(Source data begins)
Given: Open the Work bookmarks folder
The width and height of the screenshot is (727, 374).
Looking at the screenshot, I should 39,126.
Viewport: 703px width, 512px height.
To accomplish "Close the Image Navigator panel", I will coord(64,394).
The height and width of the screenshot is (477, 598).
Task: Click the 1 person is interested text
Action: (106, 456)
(Source data ends)
(Source data begins)
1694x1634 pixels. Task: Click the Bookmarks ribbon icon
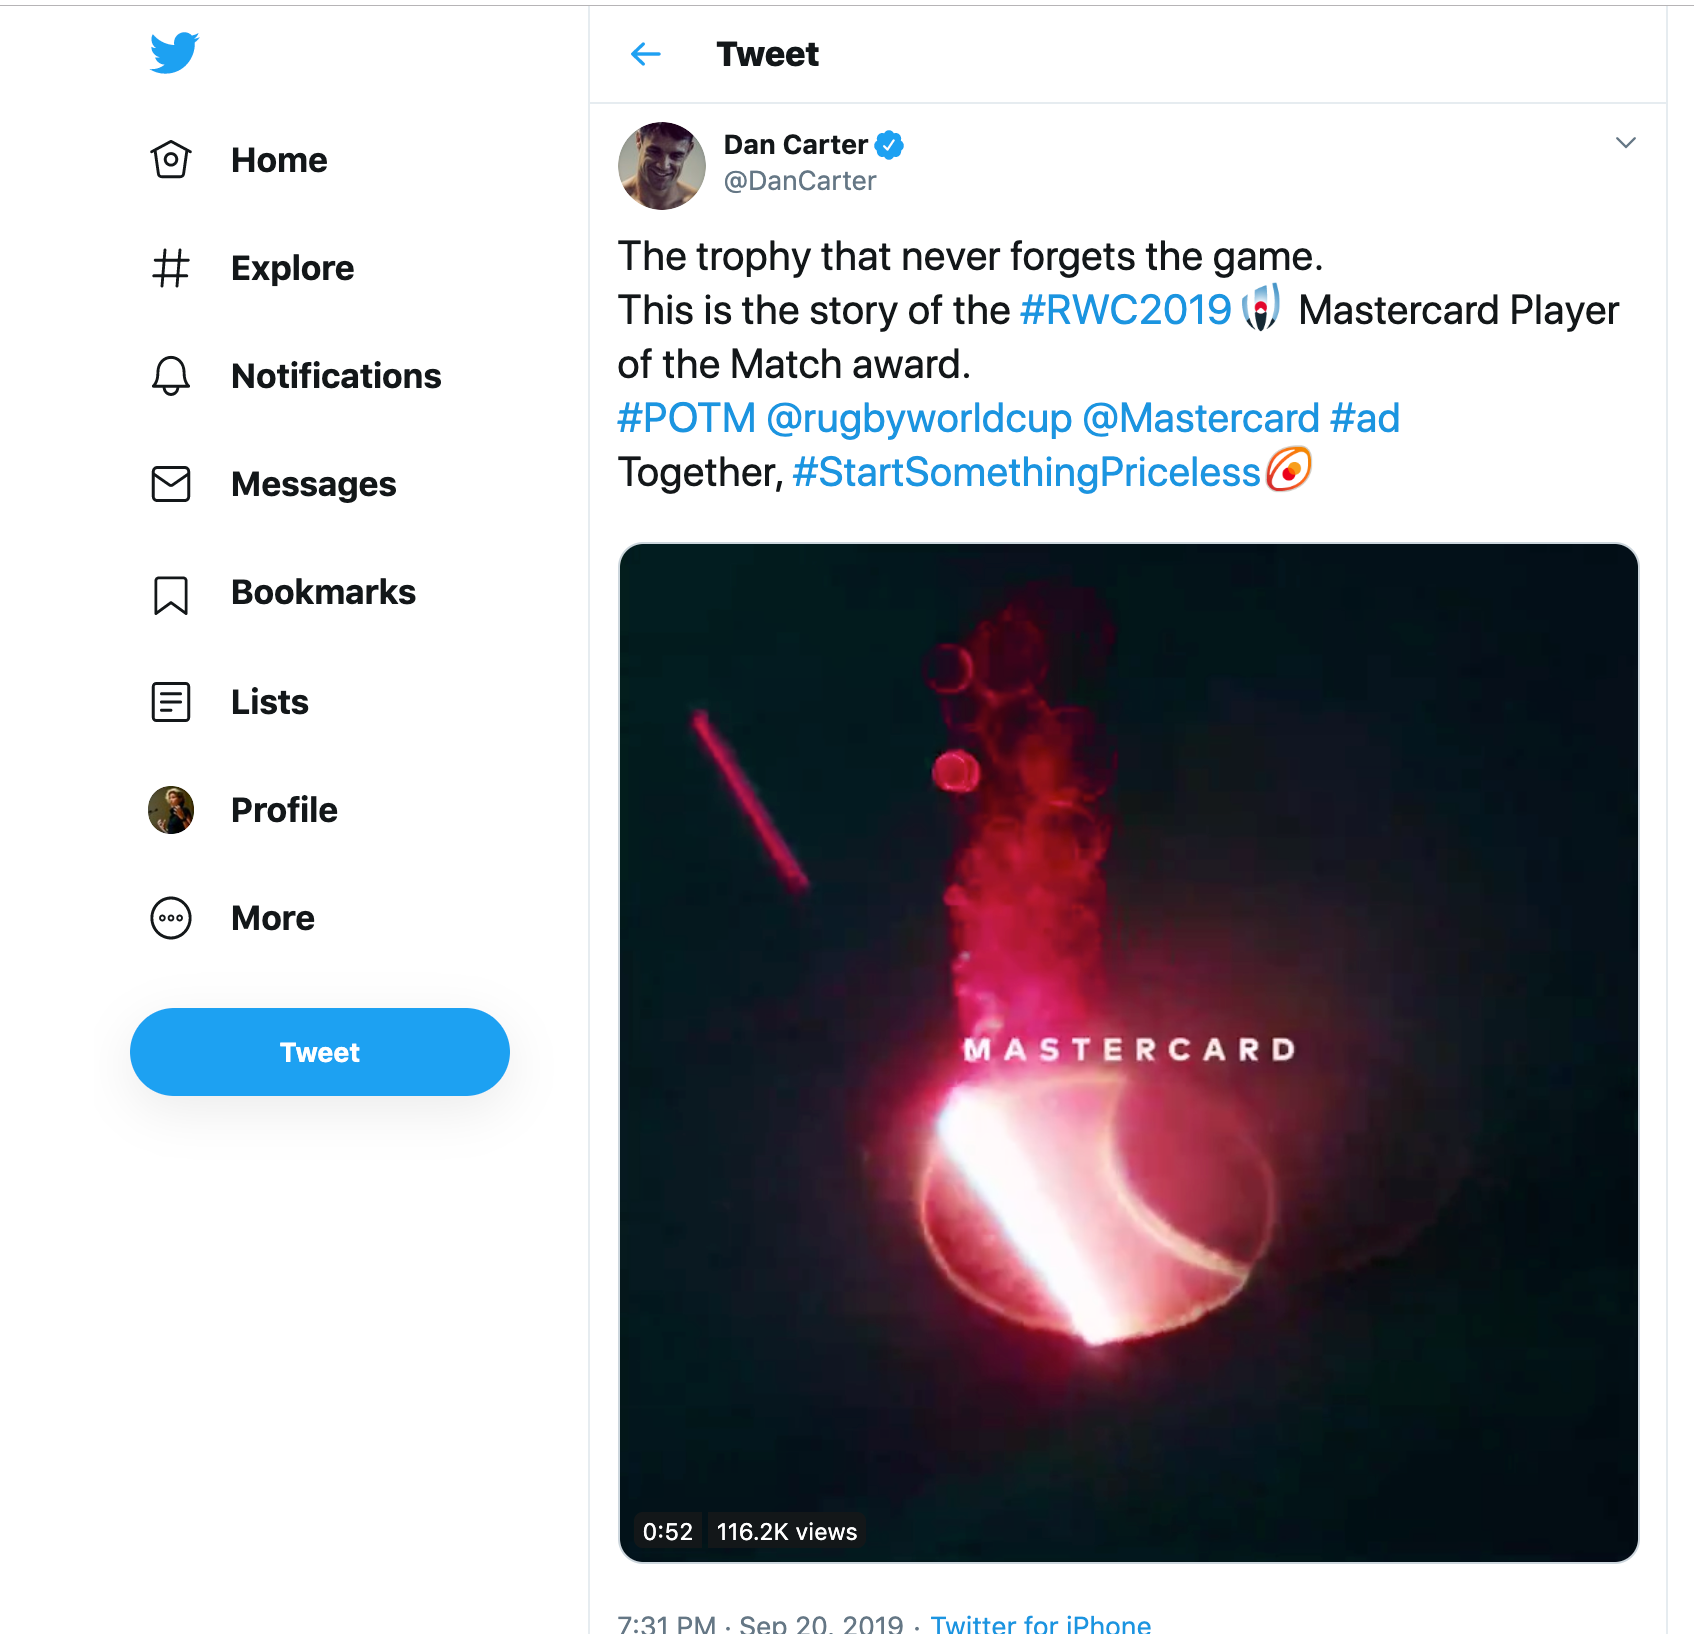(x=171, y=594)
(Source data ends)
Exercise goal: Print again the lines of the entries above that fall between the line holding "Given: Open the Work bookmarks folder" and the line holding "Viewport: 703px width, 512px height.", inclusive, exactly as they stand.

Written solution:
Given: Open the Work bookmarks folder
The width and height of the screenshot is (727, 374).
Looking at the screenshot, I should 39,126.
Viewport: 703px width, 512px height.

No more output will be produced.